James Patrick "Shea" Neary ( ; born 18 May 1968) is a British former professional boxer who competed from 1992 to 2000. He held the WBU light-welterweight title from 1996 to 2000, and challenged once for the Commonwealth light-welterweight title in the latter year.

Amateur career
Neary fought as an amateur from the age of 15, compiling a record of 21 fights and 3 losses.

Professional career
Neary made his professional debut on 3 September 1992, defeating fellow debutant Simon Ford by knockout in the first round. On 8 September 1995, Neary won his first regional championship—the vacant British Central Area title—by knocking out Nigel Bradley in two rounds. Three fights later, on 26 October 1996, Neary scored a twelve-round unanimous decision over Darryl Tyson to win the vacant WBU light-welterweight title. He made five successful defences of the title, all televised nationally on ITV's The Big Fight Live. One of these defences included a sixth-round stoppage over former British light-welterweight champion Andy Holligan on 12 March 1998.

* Data provided:

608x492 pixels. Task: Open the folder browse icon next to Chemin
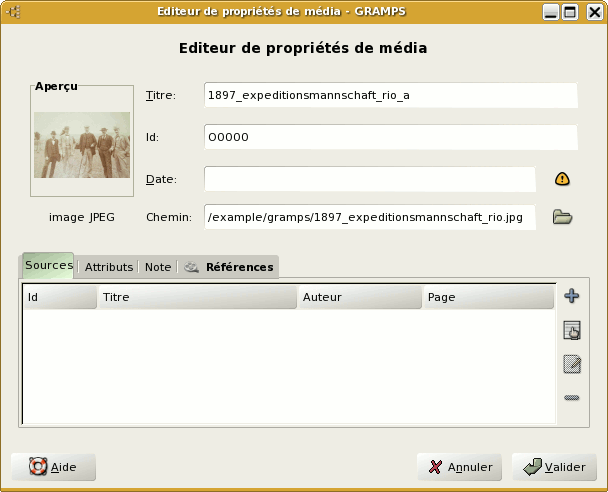pyautogui.click(x=562, y=217)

* Exercise aim: Please transcribe the Shea Neary profile from "Amateur career" up to and including "12 March 1998.". The listing isn't needed here.

* Output of the task:
Amateur career
Neary fought as an amateur from the age of 15, compiling a record of 21 fights and 3 losses.

Professional career
Neary made his professional debut on 3 September 1992, defeating fellow debutant Simon Ford by knockout in the first round. On 8 September 1995, Neary won his first regional championship—the vacant British Central Area title—by knocking out Nigel Bradley in two rounds. Three fights later, on 26 October 1996, Neary scored a twelve-round unanimous decision over Darryl Tyson to win the vacant WBU light-welterweight title. He made five successful defences of the title, all televised nationally on ITV's The Big Fight Live. One of these defences included a sixth-round stoppage over former British light-welterweight champion Andy Holligan on 12 March 1998.